### Tasks to perform
A. In the passage on the inter-process node number table, list every type of relationship that a process can have to another process at a given origin.
B. Carry on the passage on the inter-process node number table from the point where it stops.

### Supplied passage
......
The inter-process node number table T15 (FIG. 3) is information in which “closeness” considering a causal relationship between processes is defined by <node type> and <node number> on the basis of the process order table T5 (FIG. 6) for brute-force pairs of all <process IDs> (<origin process ID>) stored in the process table T4 and all <process IDs> including itself. <Node type> and <node number> are concepts that define “closeness” in consideration of causality between processes. That is, <node number> is a numerical value representing the closeness between processes, and <node type> indicates a type of <node number>.
Here, the definition of “closeness” in the first embodiment will be described. First, a relationship of a process with respect to another process at a certain origin is divided into three types of (a) : a process that is the same as or upstream of the origin in the same production line, (b): a process that is downstream of the origin in the same production line, and (c): a process of another factory or the like that is not in the same production line. In the first embodiment, it is defined that the process is close to the process of the origin in the order of (a), (c), and (b).
The reason why (c) is set in the order from (b) is that a causal relationship between a problem and a factor is considered. It is based on the idea that knowledge information about similar processes present in other manufacturing lines is more likely to include a solution to a problem that occurred in the origin process than knowledge information about processes downstream of the origin process. However, this idea is an example of defining the arrangement order of the knowledge records, and the closeness may be defined by another idea.
In the inter-process node number table T15 (FIG. 3), <node type> and <node number> are defined and stored as follows for <process ID> with respect to <origin process ID>.
......
### Dataset extract
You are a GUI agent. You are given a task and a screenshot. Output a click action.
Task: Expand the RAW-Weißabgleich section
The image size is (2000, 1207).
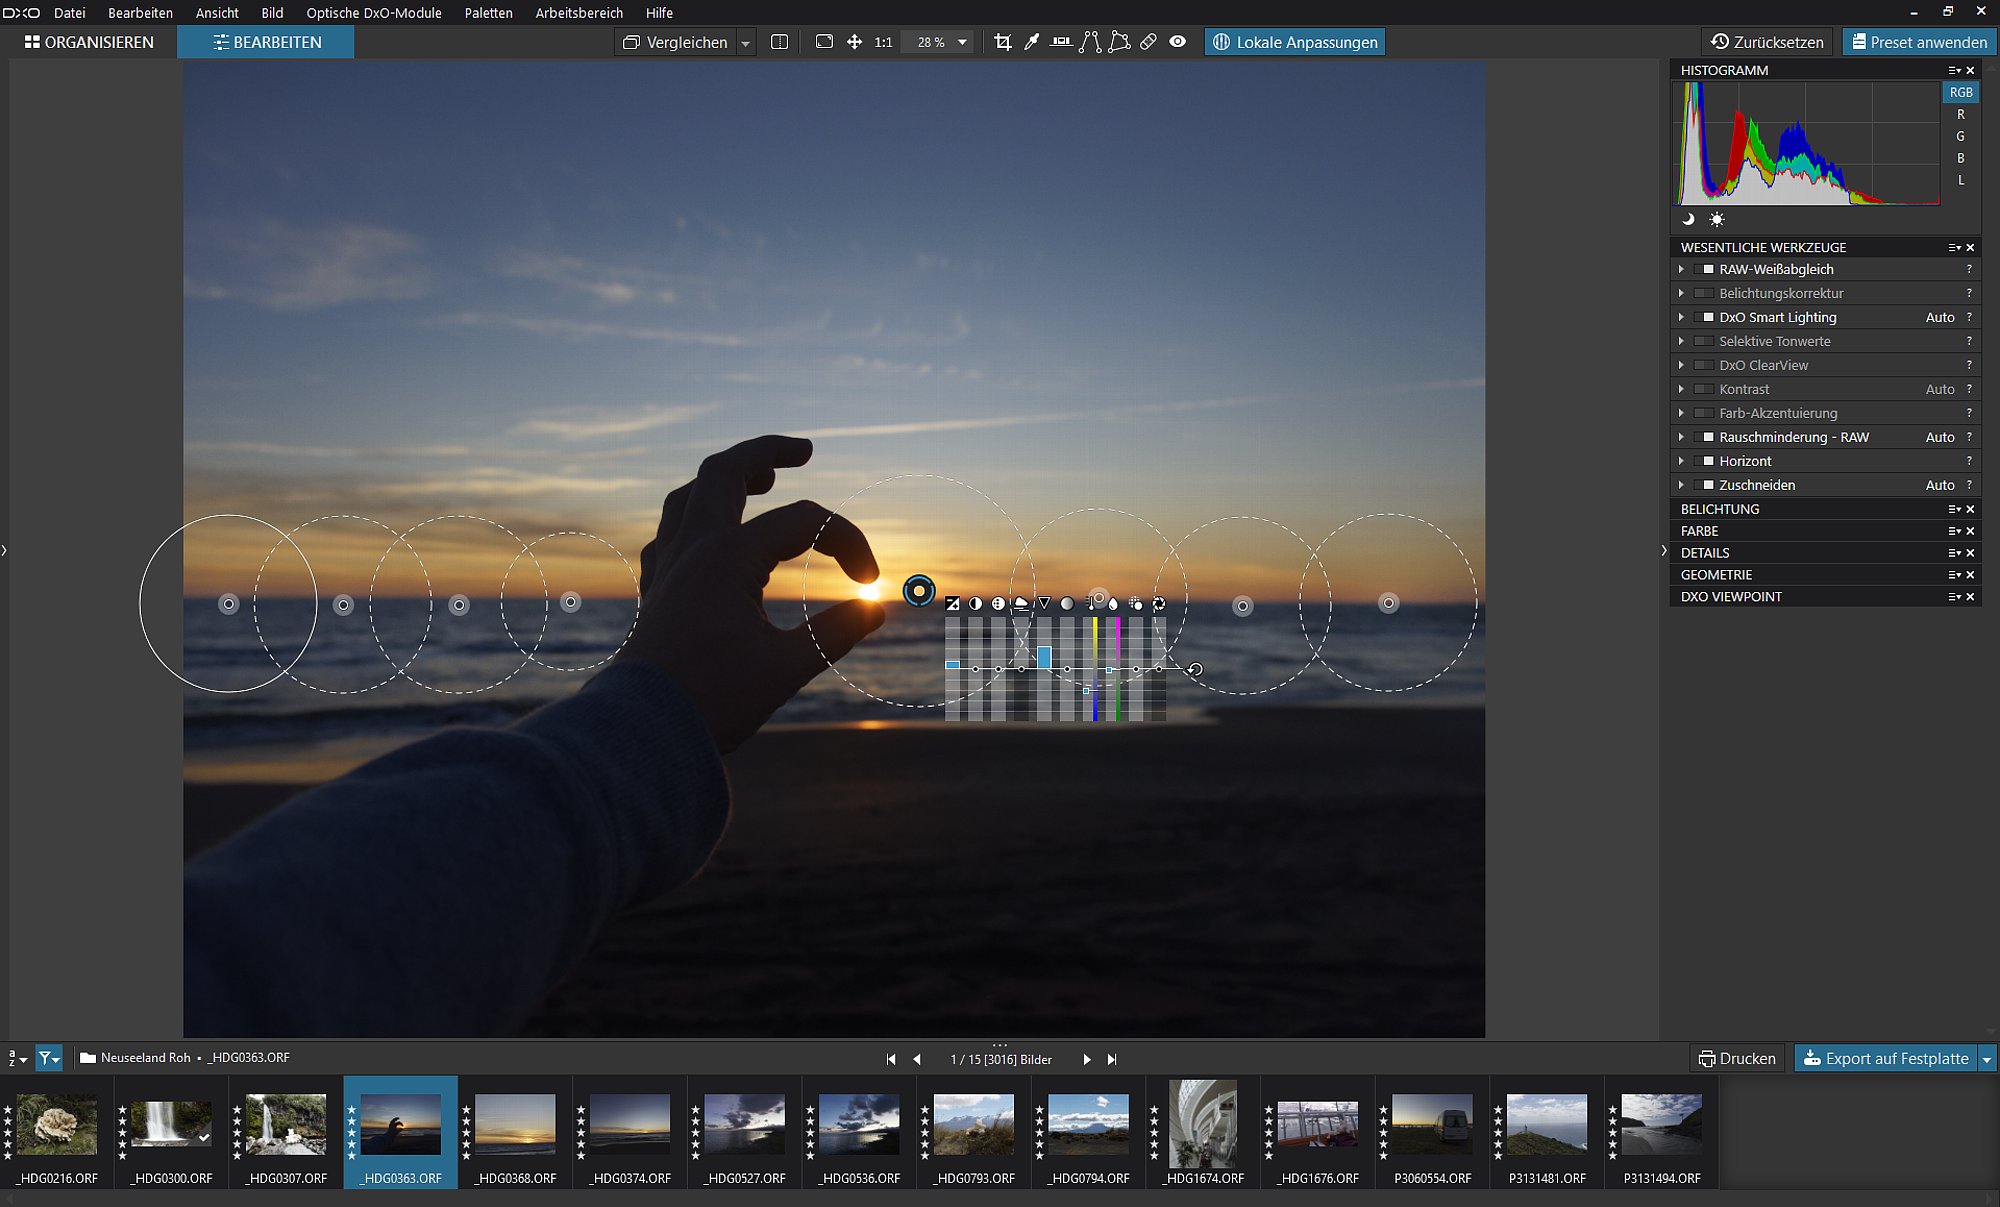click(1681, 269)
......
### Answers
A.
(a) a process that is the same as or upstream of the origin in the same production line
(b) a process that is downstream of the origin in the same production line
(c) a process of another factory or the like that is not in the same production line

B.
In a case where <process ID> for <origin process ID> is type (a), it is assumed that <node type>=0, and <node number>=0, 1, 2, 3, . . . from the origin toward the upstream. In a case of the type (b), it is assumed that <node type>=2, and <node number> is numbered so as to be larger toward the downstream side starting from <node number>+2 on the most upstream side. Here, the reason why <node number> starts from <node number>+2 on the most upstream side is to allocate <node number>+1 on the most upstream side to (c) in rearrangement of records to be described later.
The inter-process node number table T15 (FIG. 3) can be automatically generated based on the process order table T5 (FIG. 6) by this definition.
In addition, in step S3, the following views are generated. FIG. 17 is a conceptual diagram of the most upstream node number view V16. The most upstream node number view V16 is obtained by extracting a record having the maximum <node number> at <node type>=“0” for each <origin process ID> from the inter-process node number table T15 and arranging <origin process ID> and <node number> in association with each other.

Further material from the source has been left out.